Mais
de meio século depois de sua morte, uma artista do México permanece em evidência como um mito e uma das maiores personalidades
da América Latina de todos os tempos. Precoce, inteligente e
libertária, fruto de um casamento infeliz, afetada por poliomielite
com apenas seis anos, vítima de um acidente de bonde que a
impossibilitou de ter filhos, fascinada pelas cores fortes,
características de seu país, muito alegre e sensível, a artista e
militante política de esquerda que virou sinônimo de superação e
que detestava o rótulo de surrealista produziria em pouco tempo
obras de arte, na maioria autorretratos, que encantaram e ainda
encantam meio mundo. Mais de 100 anos depois de seu nascimento,
livros inéditos e relançamentos resgatam a vida e a obra genial
produzida por Frida Kahlo (1907-1954).
Chegaram
às livrarias, entre vários outros, os inéditos "Diego e
Frida" (Editora Record), biografia escrita pelo francês
Jean-Marie Gustave Le Clézio, Prêmio Nobel de Literatura em 2008;
"Frida Kahlo, Suas Fotos" (Cosac Naify), organizado pelo
fotógrafo mexicano Pablo Ortiz Monasterio; "Frida: A biografia"

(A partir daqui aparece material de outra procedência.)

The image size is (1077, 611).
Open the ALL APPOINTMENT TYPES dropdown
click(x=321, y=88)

(Editora Biblioteca Azul), da norte-americana Hayden Herrera, que quando foi
publicada nos Estados Unidos e na Europa em 1983 provocou um grande
interesse pela vida e obra da artista; "Frida Kahlo"

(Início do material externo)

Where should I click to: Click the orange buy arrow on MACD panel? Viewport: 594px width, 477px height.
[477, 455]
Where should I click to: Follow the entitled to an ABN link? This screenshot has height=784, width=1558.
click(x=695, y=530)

(Editora Objetiva), estudo biográfico da argentina Christina Burros
(que parte de 120 fotografias, pinturas, desenhos e cartas mais
íntimas); e o infanto-juvenil "Frida Kahlo" (Callis
Editora), da espanhola Carmen Leñero, que revela em linguagem
poética as belas obras e o encanto pessoal da artista.
Além
dos inéditos, há dezenas de relançamentos. Para citar somente alguns: as edições
nacionais de "Cartas Apaixonadas de Frida Kahlo" (Editora
José Olympio), compilação de cartas que a artista escreveu para namorados, amigos e
familiares feita por Martha Zamora, conhecida biógrafa de Frida; "O Diário de Frida Kahlo", também em edição da José Olympio;
"Frida Kahlo" (Editora Ática), biografia ilustrada escrita pelo norte-americano Jill Laidlaw; e o infanto-juvenil "Frida"

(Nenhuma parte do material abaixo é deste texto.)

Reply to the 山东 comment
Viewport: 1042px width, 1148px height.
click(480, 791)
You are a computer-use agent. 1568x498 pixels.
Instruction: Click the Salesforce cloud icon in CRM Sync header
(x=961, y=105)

(Cosac Naify), de Jonah Winter e Ana Juan, sobre sua infância e sua adolescência, antes da descoberta de seu talento para as artes.
"Ela
se tornou primeiro uma lenda, depois um mito e agora uma
personalidade venerada", registra Le Clézio em "Diego e
Frida" (Editora Record). Na biografia, Le Clézio conta a
história de Frida precedida pela de seu amado Diego Rivera
(1886-1957), outro nome central da arte da América Latina. Frida
conhece Diego em m 1928, quando ela entrou para o Partido Comunista
do México. Os dois se casam oficialmente no ano seguinte e Diego
provoca grande transformação na arte de Frida, que adota
propositalmente um estilo na época reconhecido como ingênuo. Mas é
um “falso naif”, como define Le Clézio, no qual a artista
procura afirmar a identidade nacional de seu país – por isso
adotava com muita frequência temas do folclore e da arte popular do
México.
Experiência de dor e solidão
"É
a história de um casal fora do comum desde o primeiro encontro",
explica o autor. "O passado sombrio de Diego, a experiência de
dor e solidão de Frida, o envolvimento deles com a revolução, a
relação de ambos com Trotsky e Breton, enfim, é a história de um
casal fora do comum na renovação do mundo da arte", completa.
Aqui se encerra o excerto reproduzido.